Si l’on veut essayer d’avoir une vision globale, critique et prospective des générations
futures ne faut-il pas nous interroger sur nos rapports avec elles (I) ?
Ne faut-il pas se demander si une vision de la fraternité trans générationnelle ne peut
pas être porteuse, laquelle et comment ? (II)
Générations futures : nos rapports avec elles ( I )
Est-ce que, face aux générations futures, quatre questions au moins ne nous sont pas posées :
A- Que répondre à diverses formes d’indifférences par rapport aux générations
futures ?
B-Comment les générations futures peuvent-elles être menacées par notre dictature du
court terme et certains effets incommensurablement longs du productivisme ?
C-Quels sont les liens entre, d’une part, les générations futures, passées, présentes et,
d’autre part, l’espérance de l’humanité ?
D-Quel peut être notre souffle, quel peut être mon souffle dans cette chaine des
générations ?
A- Que répondre à diverses formes d’indifférences par rapport aux
générations futures ?
« Après nous le déluge ! »,
« Je n’en ai rien à faire, occupons-nous des vivants ! »,
« Pourquoi épiloguer sur ce qui n’existe pas ? »

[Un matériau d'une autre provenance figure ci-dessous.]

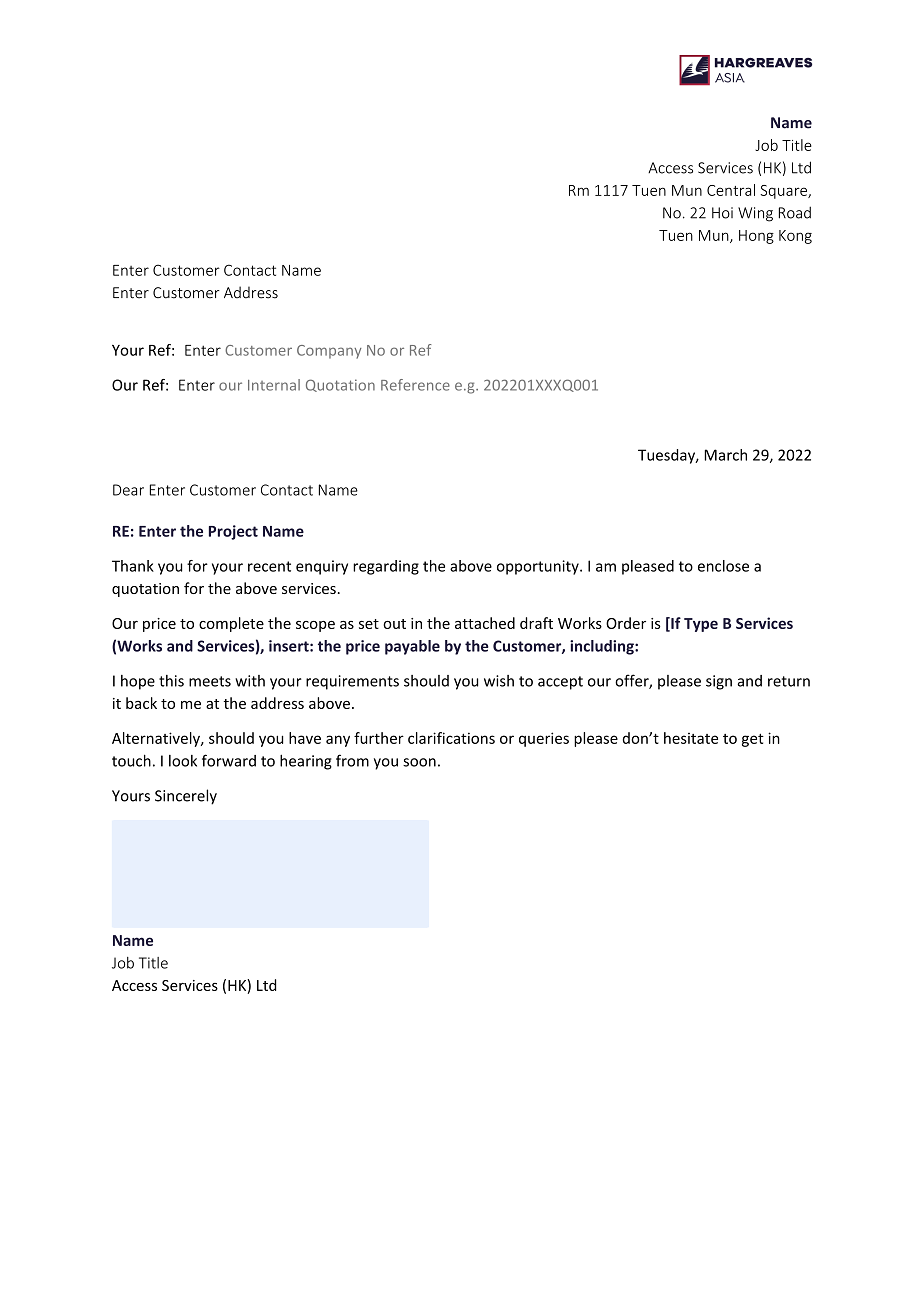  Describe the element at coordinates (725, 455) in the screenshot. I see `March` at that location.
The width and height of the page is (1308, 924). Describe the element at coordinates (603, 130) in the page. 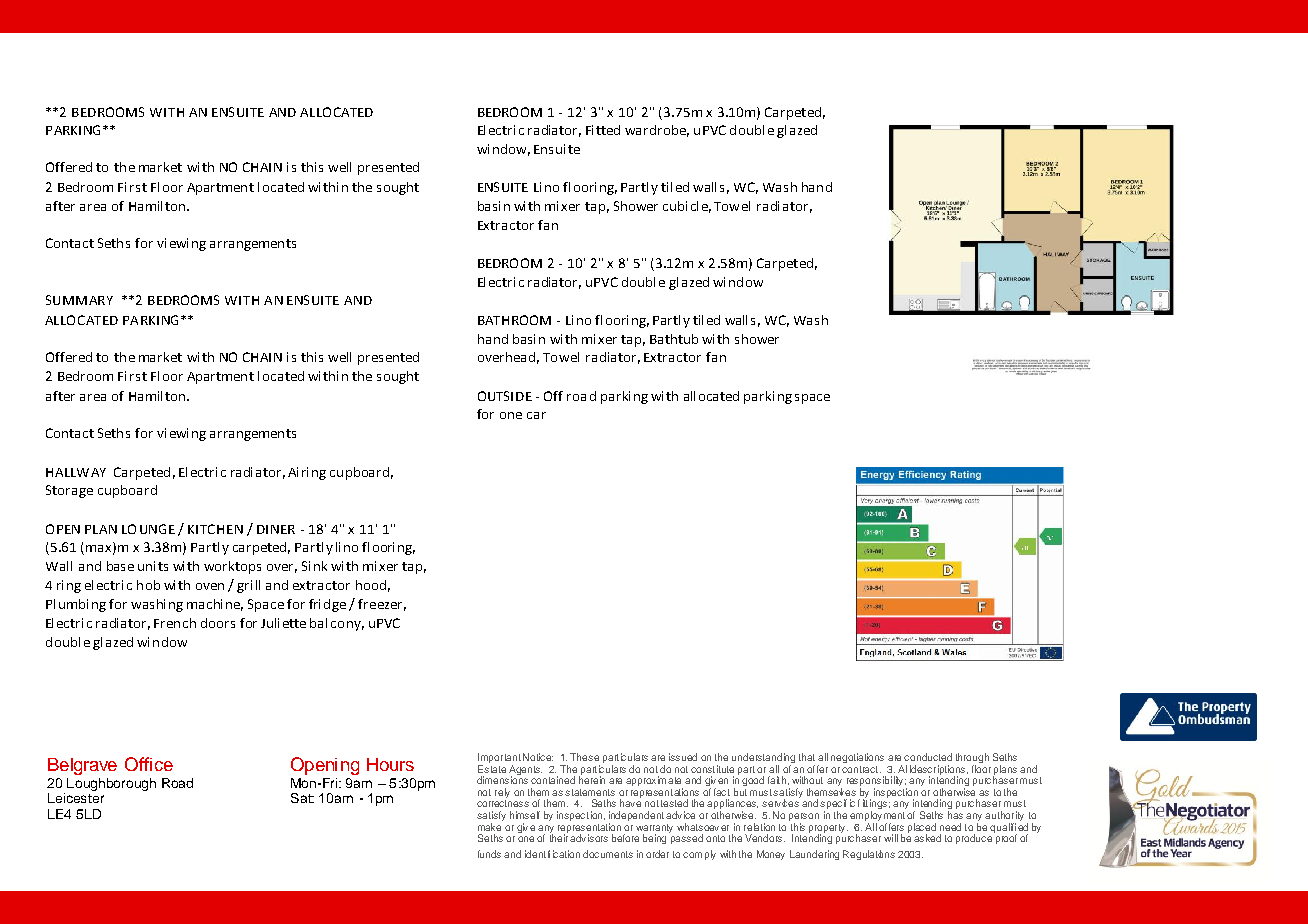

I see `Fitted` at that location.
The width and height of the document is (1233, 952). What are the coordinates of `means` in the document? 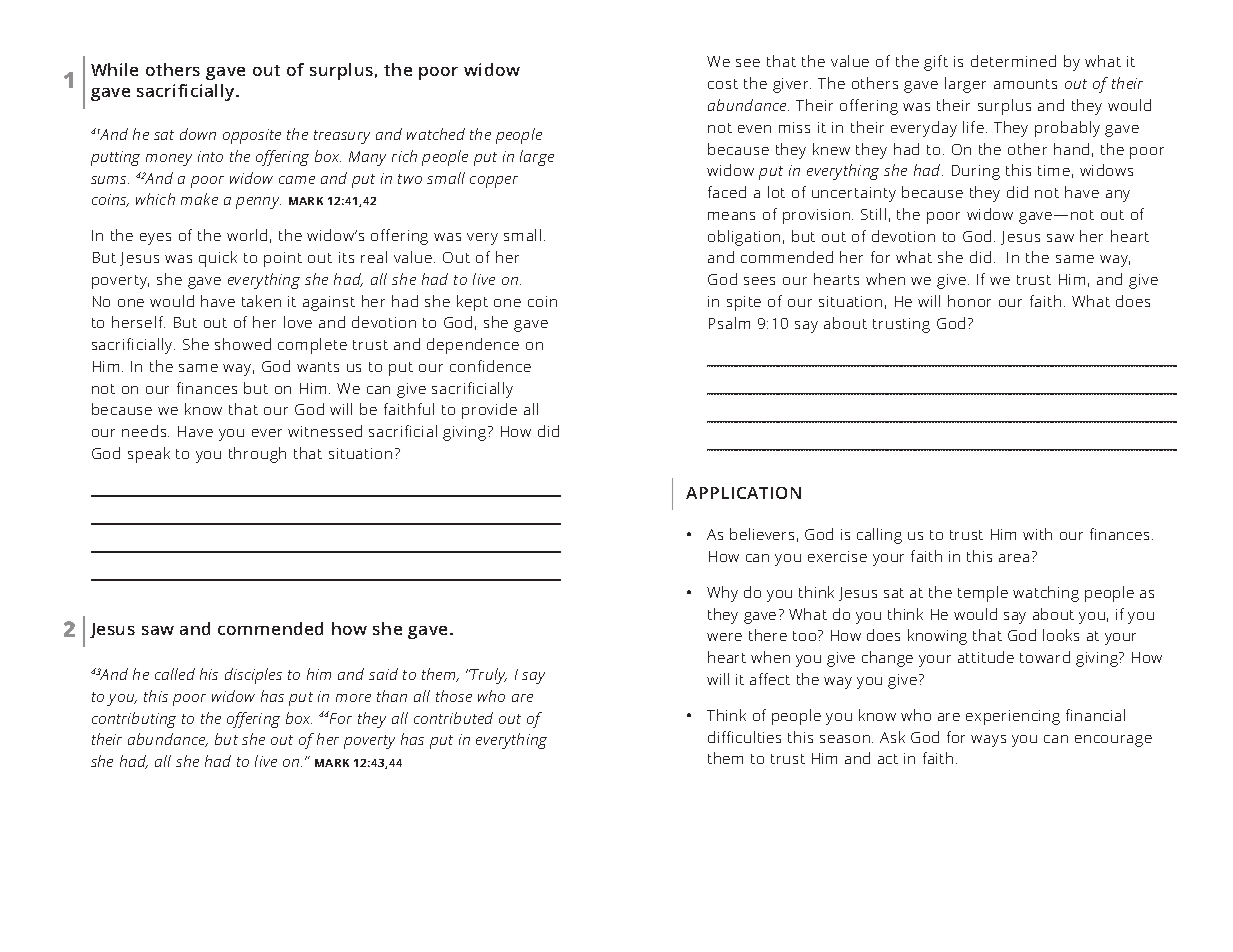 It's located at (731, 216).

« Elles devront faire face comme nous l’avons fait, c’est leur affaire. »
« Il y a ceux et celles qui doivent s’occuper de leurs fins de mois, il y a ceux et celles qui
ont le temps et le luxe de pouvoir s’occuper de fins du monde!».
Un humoriste se demandait : « Pourquoi faudrait-il que je me préoccupe des générations
futures ? Ont-elles une seule fois fait quelque chose pour moi ? »
Indifférences dans les pensées et les actes dont nous pouvons être les témoins ou les
acteurs…
Que répondre ?
1- Si vous ne vous intéressez pas aux générations futures demandez-vous si les générations
passées se sont intéressées à vous ?
Est-ce qu’elles ont contribué à inspirer, préparer, construire tel ou tel aspect de vos vies ?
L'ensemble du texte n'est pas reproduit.